DATA FOR THE TASK START

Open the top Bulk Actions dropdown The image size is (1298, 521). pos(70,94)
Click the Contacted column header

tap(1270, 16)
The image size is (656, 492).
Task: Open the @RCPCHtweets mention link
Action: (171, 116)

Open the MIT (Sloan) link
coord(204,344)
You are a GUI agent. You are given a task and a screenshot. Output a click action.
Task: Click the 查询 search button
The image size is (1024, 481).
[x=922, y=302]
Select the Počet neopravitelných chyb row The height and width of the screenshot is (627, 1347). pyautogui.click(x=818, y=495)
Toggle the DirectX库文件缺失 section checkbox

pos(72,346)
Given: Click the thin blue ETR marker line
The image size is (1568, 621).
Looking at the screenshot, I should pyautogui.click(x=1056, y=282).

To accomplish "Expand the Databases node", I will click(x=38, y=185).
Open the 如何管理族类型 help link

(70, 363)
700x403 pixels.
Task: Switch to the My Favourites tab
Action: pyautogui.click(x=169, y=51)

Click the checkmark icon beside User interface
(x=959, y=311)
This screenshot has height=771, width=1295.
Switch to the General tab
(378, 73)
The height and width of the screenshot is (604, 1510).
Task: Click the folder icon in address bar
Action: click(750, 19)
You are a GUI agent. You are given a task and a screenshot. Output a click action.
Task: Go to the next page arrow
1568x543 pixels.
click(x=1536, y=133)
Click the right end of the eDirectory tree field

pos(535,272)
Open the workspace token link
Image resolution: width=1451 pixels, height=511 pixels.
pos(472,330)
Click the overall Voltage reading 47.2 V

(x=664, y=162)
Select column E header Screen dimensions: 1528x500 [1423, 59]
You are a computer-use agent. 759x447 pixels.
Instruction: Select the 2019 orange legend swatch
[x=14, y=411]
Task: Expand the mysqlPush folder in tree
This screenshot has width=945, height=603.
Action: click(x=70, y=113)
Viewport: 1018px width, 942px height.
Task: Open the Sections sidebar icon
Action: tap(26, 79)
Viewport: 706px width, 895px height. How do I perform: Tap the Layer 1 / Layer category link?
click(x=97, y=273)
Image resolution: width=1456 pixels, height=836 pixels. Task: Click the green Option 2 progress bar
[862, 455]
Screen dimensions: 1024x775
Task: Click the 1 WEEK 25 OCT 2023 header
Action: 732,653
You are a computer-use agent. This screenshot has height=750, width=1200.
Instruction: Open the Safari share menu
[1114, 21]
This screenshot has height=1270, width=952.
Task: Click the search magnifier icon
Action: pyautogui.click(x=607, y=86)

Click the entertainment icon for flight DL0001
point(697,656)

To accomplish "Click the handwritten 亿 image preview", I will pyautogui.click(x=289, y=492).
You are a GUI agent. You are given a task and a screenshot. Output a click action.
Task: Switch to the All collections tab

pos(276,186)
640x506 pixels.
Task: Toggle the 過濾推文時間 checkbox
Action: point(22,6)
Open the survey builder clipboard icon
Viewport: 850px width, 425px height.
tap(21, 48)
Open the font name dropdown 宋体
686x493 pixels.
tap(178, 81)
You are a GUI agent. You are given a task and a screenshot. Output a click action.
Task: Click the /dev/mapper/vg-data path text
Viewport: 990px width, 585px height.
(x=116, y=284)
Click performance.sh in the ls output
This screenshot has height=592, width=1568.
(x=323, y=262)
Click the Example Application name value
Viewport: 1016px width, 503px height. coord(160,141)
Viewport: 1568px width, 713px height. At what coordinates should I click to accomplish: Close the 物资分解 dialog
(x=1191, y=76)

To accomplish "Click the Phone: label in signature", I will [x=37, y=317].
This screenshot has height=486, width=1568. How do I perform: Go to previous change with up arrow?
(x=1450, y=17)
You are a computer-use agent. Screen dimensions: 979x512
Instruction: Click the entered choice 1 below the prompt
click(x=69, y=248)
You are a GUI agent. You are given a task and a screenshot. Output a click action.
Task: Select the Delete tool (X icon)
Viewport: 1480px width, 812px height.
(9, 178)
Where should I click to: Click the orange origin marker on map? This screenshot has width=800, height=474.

DATA FOR THE TASK END

■ **TASK GOAL**:
Reproduce the data. Keep it exact.

■ **WRITTEN RESPONSE**:
Open the top Bulk Actions dropdown The image size is (1298, 521). pos(70,94)
Click the Contacted column header

tap(1270, 16)
The image size is (656, 492).
Task: Open the @RCPCHtweets mention link
Action: (171, 116)

Open the MIT (Sloan) link
coord(204,344)
You are a GUI agent. You are given a task and a screenshot. Output a click action.
Task: Click the 查询 search button
The image size is (1024, 481).
[x=922, y=302]
Select the Počet neopravitelných chyb row The height and width of the screenshot is (627, 1347). pyautogui.click(x=818, y=495)
Toggle the DirectX库文件缺失 section checkbox

pos(72,346)
Given: Click the thin blue ETR marker line
The image size is (1568, 621).
Looking at the screenshot, I should pyautogui.click(x=1056, y=282).

To accomplish "Expand the Databases node", I will click(x=38, y=185).
Open the 如何管理族类型 help link

(70, 363)
700x403 pixels.
Task: Switch to the My Favourites tab
Action: pyautogui.click(x=169, y=51)

Click the checkmark icon beside User interface
(x=959, y=311)
This screenshot has height=771, width=1295.
Switch to the General tab
(378, 73)
The height and width of the screenshot is (604, 1510).
Task: Click the folder icon in address bar
Action: click(750, 19)
You are a GUI agent. You are given a task and a screenshot. Output a click action.
Task: Go to the next page arrow
1568x543 pixels.
click(x=1536, y=133)
Click the right end of the eDirectory tree field

pos(535,272)
Open the workspace token link
Image resolution: width=1451 pixels, height=511 pixels.
pos(472,330)
Click the overall Voltage reading 47.2 V

(x=664, y=162)
Select column E header Screen dimensions: 1528x500 [1423, 59]
You are a computer-use agent. 759x447 pixels.
Instruction: Select the 2019 orange legend swatch
[x=14, y=411]
Task: Expand the mysqlPush folder in tree
This screenshot has width=945, height=603.
Action: click(x=70, y=113)
Viewport: 1018px width, 942px height.
Task: Open the Sections sidebar icon
Action: tap(26, 79)
Viewport: 706px width, 895px height. How do I perform: Tap the Layer 1 / Layer category link?
click(x=97, y=273)
Image resolution: width=1456 pixels, height=836 pixels. Task: Click the green Option 2 progress bar
[862, 455]
Screen dimensions: 1024x775
Task: Click the 1 WEEK 25 OCT 2023 header
Action: 732,653
You are a computer-use agent. This screenshot has height=750, width=1200.
Instruction: Open the Safari share menu
[1114, 21]
This screenshot has height=1270, width=952.
Task: Click the search magnifier icon
Action: pyautogui.click(x=607, y=86)

Click the entertainment icon for flight DL0001
point(697,656)

To accomplish "Click the handwritten 亿 image preview", I will pyautogui.click(x=289, y=492).
You are a GUI agent. You are given a task and a screenshot. Output a click action.
Task: Switch to the All collections tab

pos(276,186)
640x506 pixels.
Task: Toggle the 過濾推文時間 checkbox
Action: point(22,6)
Open the survey builder clipboard icon
Viewport: 850px width, 425px height.
tap(21, 48)
Open the font name dropdown 宋体
686x493 pixels.
tap(178, 81)
You are a GUI agent. You are given a task and a screenshot. Output a click action.
Task: Click the /dev/mapper/vg-data path text
Viewport: 990px width, 585px height.
(x=116, y=284)
Click performance.sh in the ls output
This screenshot has height=592, width=1568.
(x=323, y=262)
Click the Example Application name value
Viewport: 1016px width, 503px height. coord(160,141)
Viewport: 1568px width, 713px height. At what coordinates should I click to accomplish: Close the 物资分解 dialog
(x=1191, y=76)

To accomplish "Click the Phone: label in signature", I will [x=37, y=317].
This screenshot has height=486, width=1568. How do I perform: Go to previous change with up arrow?
(x=1450, y=17)
You are a computer-use agent. Screen dimensions: 979x512
Instruction: Click the entered choice 1 below the prompt
click(x=69, y=248)
You are a GUI agent. You are given a task and a screenshot. Output a click action.
Task: Select the Delete tool (X icon)
Viewport: 1480px width, 812px height.
(9, 178)
Where should I click to: Click the orange origin marker on map? This screenshot has width=800, height=474.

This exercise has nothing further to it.